I'm getting the day off for Christmas. :lol:


----------



## female p.o. (Sep 29, 2002)

Let's keep that on the D L ...................POOR MIKE!


----------



## cj3441 (Oct 14, 2004)

As a father I am expecting the annual bottle of High Karate and soap on a rope! . :lol:


----------



## Irishpride (May 5, 2002)

a Cross pen set, a car charger for my cell phone, and whatever my kid picked out for me at the "Santa's Helper" thing he went to last week


----------



## Capt. Kirk (Nov 21, 2002)

I don't know what i am getting but I asked mom for new slippers and a book I have been to cheap to buy for myself. 
I have pretty much everything I need so anything extra would be gravy.
I am hope I get an early gift and get X-mas eve off( big family party) I don't mind
that i am working on x-mas, I would rather see someone with a spouse and kids get it off.


----------



## j809 (Jul 5, 2002)

A new freaking boiler and water tank.  Maybe an 05 Jeep Grand Cherokee with a Hemi in the Spring.


----------



## michaelbos (May 8, 2002)

Hopefully, a new Chief


----------



## topcop14 (Jul 13, 2004)

michaelbos @ Thu 09 Dec said:


> Hopefully, a new Chief


 :L: :L: :L: :L: :L:


----------



## marlboroughpd (Dec 4, 2004)

Im hoping for a 12 ga. Remington Model 870 SPS with their new 23" Super Slug barrel for deer next year.


----------



## fscpd907 (Jun 5, 2003)

A Red Ryder BB gun :wink:


----------



## MVS (Jul 2, 2003)

Hey it's Christmas, I'll take whatever gift I get.... but there better be a "piece of action" in my stocking from "Mrs' Claus" :wink: .

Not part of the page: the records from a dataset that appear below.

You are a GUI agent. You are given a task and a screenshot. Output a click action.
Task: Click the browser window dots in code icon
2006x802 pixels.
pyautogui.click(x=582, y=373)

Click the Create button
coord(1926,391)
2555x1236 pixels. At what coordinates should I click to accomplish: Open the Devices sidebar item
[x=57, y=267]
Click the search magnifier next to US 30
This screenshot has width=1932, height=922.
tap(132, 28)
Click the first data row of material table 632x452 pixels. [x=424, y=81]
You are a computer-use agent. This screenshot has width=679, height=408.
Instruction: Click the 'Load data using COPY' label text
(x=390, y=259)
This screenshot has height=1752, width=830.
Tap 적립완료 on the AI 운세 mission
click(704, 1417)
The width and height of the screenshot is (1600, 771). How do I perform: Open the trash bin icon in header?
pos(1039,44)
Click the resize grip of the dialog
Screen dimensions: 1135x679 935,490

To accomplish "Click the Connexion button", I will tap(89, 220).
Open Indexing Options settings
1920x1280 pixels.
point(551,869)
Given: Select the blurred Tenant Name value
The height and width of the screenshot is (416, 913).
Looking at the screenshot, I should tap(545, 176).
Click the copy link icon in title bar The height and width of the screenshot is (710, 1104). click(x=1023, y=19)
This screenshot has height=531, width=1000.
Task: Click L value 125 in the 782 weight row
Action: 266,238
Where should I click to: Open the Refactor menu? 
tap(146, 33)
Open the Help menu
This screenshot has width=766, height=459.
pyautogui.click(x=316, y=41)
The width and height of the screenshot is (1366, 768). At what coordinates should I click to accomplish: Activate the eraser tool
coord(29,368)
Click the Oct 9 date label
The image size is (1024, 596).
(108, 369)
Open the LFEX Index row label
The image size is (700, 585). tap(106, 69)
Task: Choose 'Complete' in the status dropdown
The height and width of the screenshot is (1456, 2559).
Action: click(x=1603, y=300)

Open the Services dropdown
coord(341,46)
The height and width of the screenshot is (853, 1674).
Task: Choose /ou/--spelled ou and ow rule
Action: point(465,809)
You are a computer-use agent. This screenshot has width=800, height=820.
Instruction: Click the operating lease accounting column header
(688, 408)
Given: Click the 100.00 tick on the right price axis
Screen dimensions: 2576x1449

I think the Mrs' needs one of these:


----------



## Foxracingmtnridr (Feb 23, 2003)

RPD931 @ Fri 10 Dec said:


> Hey it's Christmas, I'll take whatever gift I get.... but there better be a "piece of action" in my stocking from "Mrs' Claus" :wink: .
> 
> I think the Mrs' needs one of these:


Very nice!! I'll take one of those for my GF.

I just recieved my first Xmas gift for myself A BOSE Acoustimass 6 System for my room my GF is getting me a Skil 6 pc Laser guided 18 Volt tool kit and my parents are getting me a TV 27" flat screen tube tv. Then the random crap you get for xmas.

Scott :santa:


----------



## Officer Dunngeon (Aug 16, 2002)

I'll take one of these for Christmas:


----------



## Foxracingmtnridr (Feb 23, 2003)

Officer Dunngeon @ Fri 10 Dec said:


> I'll take one of these for Christmas:


Yeah baby you know where this is goin..... Oh yeah 14" of polycarbonate....

Ha ha ha I had to..

Scott


----------